Friday, September 20, 2013

SCIENCE FICTION


As a kid, I was a voracious reader of science fiction. I liked the big three, Heinlein, Asimov, and Clarke, but I also read some of the lesser luminaries, such as de Camp, Norton, and Fredric Brown. The late 60’s saw J.R.R. Tolkien’s Lord of the Rings trilogy achieve cult classic status, and I began to shift from more conventional science fiction to the genre of heroic fantasy, sometimes called “sword and sorcery.” I once read an editorial that claimed a story could be very good science fiction and at the same time be very bad literature. It was along about this time that I read City, by Clifford D. Simak. I thought that City was a shining example of the point that the editorial was making. I didn’t think it was a very good book as far as literary merit was concerned, but I thought it was excellent science fiction.

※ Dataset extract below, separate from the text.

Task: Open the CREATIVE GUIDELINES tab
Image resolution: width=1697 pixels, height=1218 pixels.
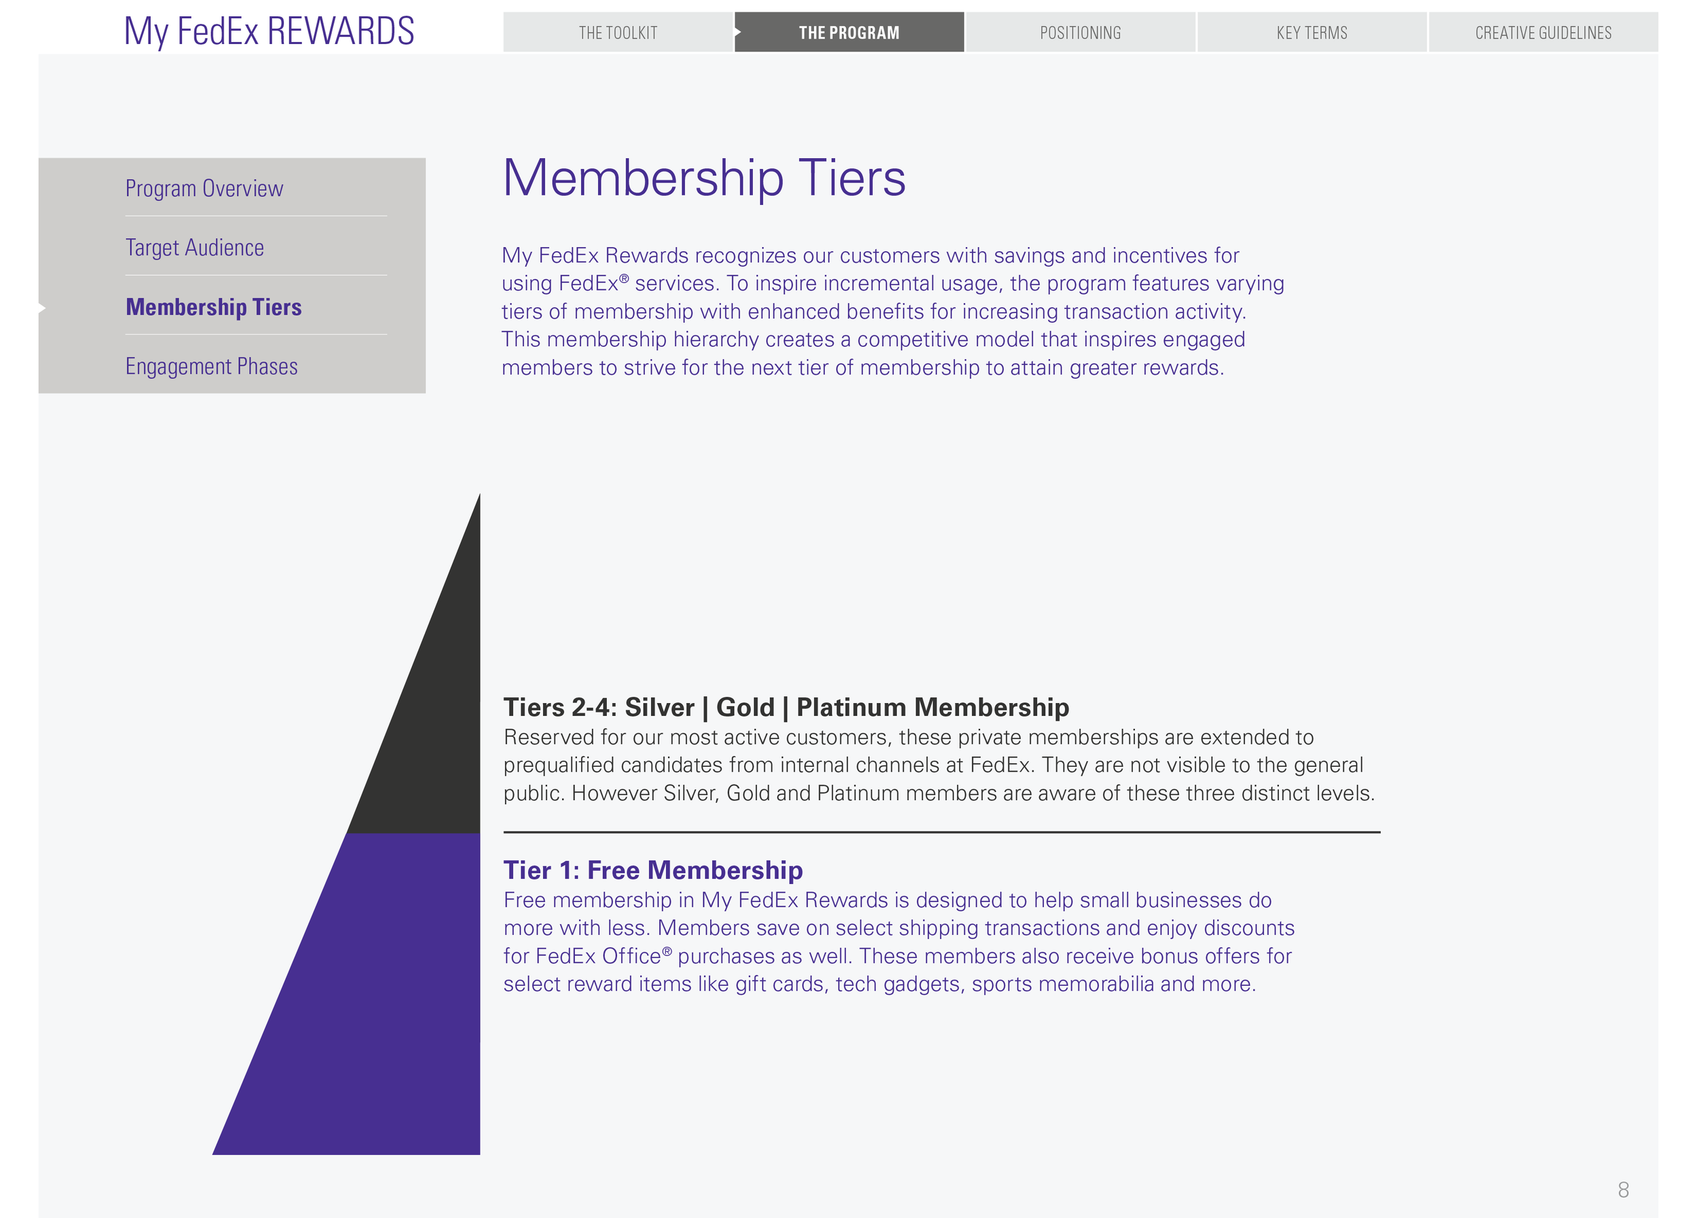Action: 1543,32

While I was taking the legal writing course at the University of Florida, I got the idea of trying to blend a science fiction motif with a sort of a police procedural. The result was The Killing of Jorm Pelorvis, an imaginary opinion by the Florida Supreme Court trying to decide precisely what the term “human being” meant. How “human” does someone have to be in order for his killing to be deemed murder? I thought it was an intriguing question, and I thought I came up with a rather inventive answer. I put the story aside and completely forgot about it until recently, when I discovered it at the bottom of a box of old papers.

I laboriously transcribed the story from a handwritten manuscript to a digital typescript, carefully removing the anachronisms from the text (e.g., DNA was unknown when I wrote the story). Then I wrestled with what, if anything, to do with the manuscript. I decided to publish it on Kindle. I had enjoyed writing the story, and someone else might enjoy reading it. There was one huge problem with the story. It was written in the form of a legal opinion, and legal opinions are dreadfully dull.

The Killing of Jorm Pelorvis seems to exemplify the proposition that good science fiction is not necessarily good literature. A good novelist could probably turn the concept into a rollicking good story, but I am no novelist. I think I’ll stick to writing nonfiction.